Regarding Wednesday's comic (which concerned the production of dubious promotional materials), an anonymous producer from an anonymous production company chimed in with the following:
Just an anonymous (if you don't mind) bit of knowledge for you on most Gamespot (and now other online preview places)...We (the publisher) send out two levels of images to reviewers on an "Art Asset" CD. One level is a high quality BMP, usually about 2MB-4MB range. The next is a pretty strong quality JPG usually 350-700KB. What SOME places like Gamespot do is take the lower quality one, put it through what I term the "video grinder" and shove it back out to the public in a 50-65KB choppy piece of shit that is nearly blurred out of existence.

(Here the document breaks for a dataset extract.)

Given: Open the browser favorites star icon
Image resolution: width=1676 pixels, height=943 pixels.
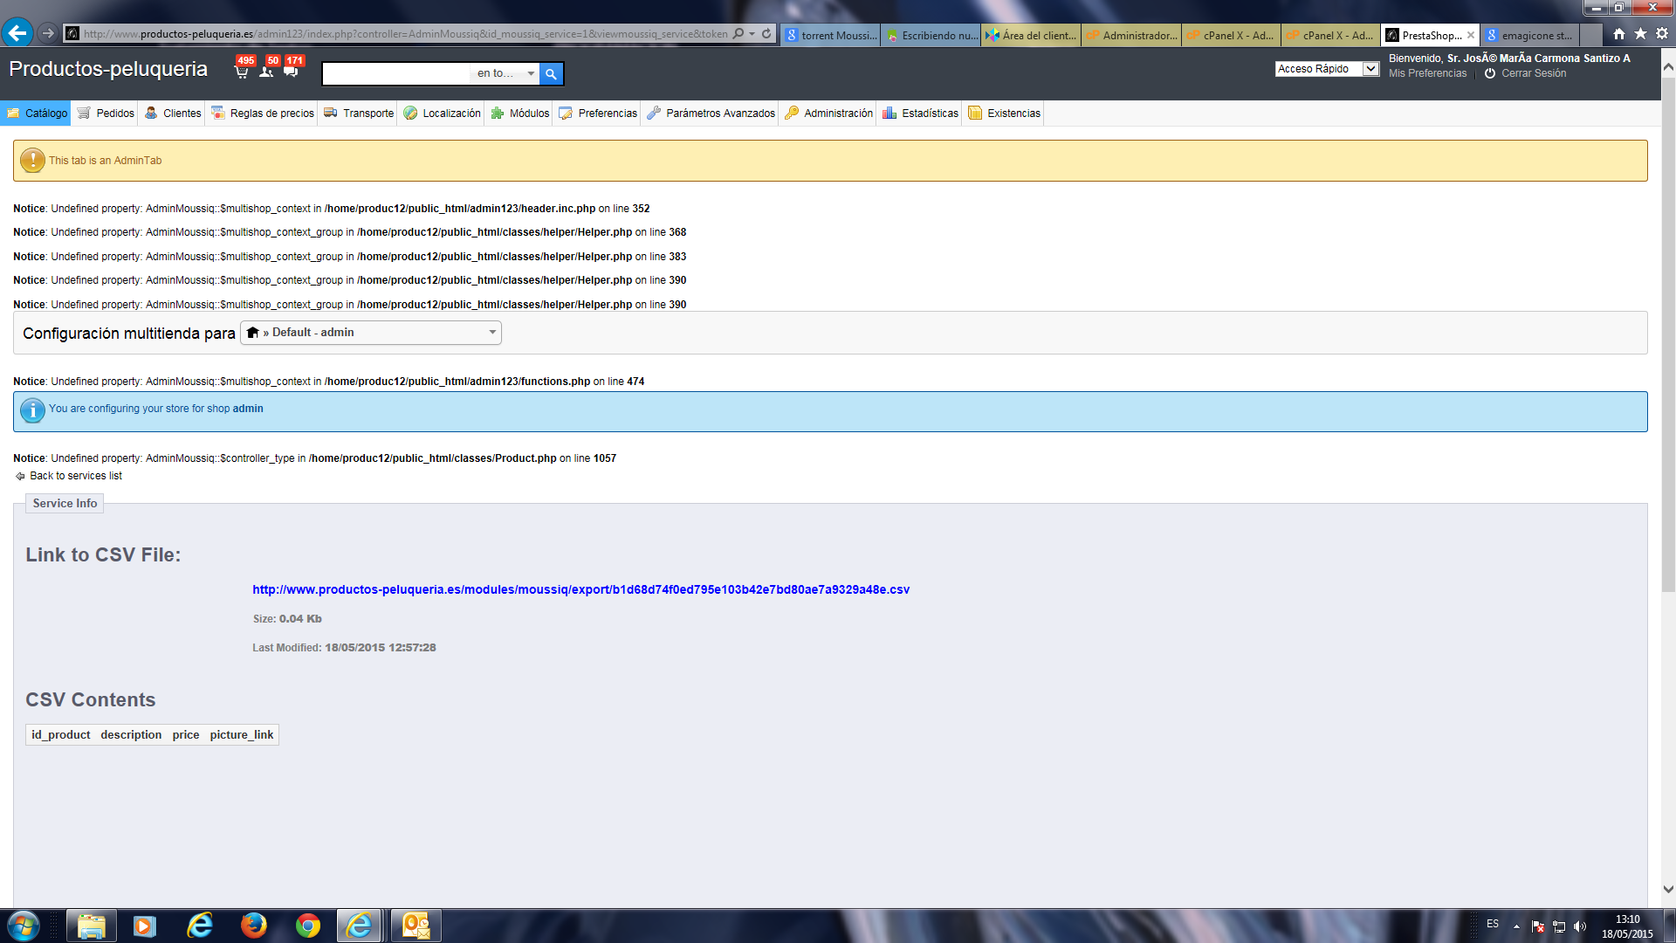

This recent rash of "what do I care what it looks like so long as my bandwidth is low?" attitude has caused us to rethink how we (in production) are sending screenshots to our PR people who then send them out to these schmucks that post the chopped-to-hell images on the net for fans to (rightfully) mock. I can understand conserving a little cash on bandwidth, but at least put the fucking images through a photo editing program like ohhhh...I dunno....PHOTOSHOP, rather than MS Paint.
Interesting. This isn't the first I've heard about friction between publishers and gaming journalism as an industry - the last guy who spoke to me off the record expressed frustration with IGN, who often locks their best stuff away in a magic box.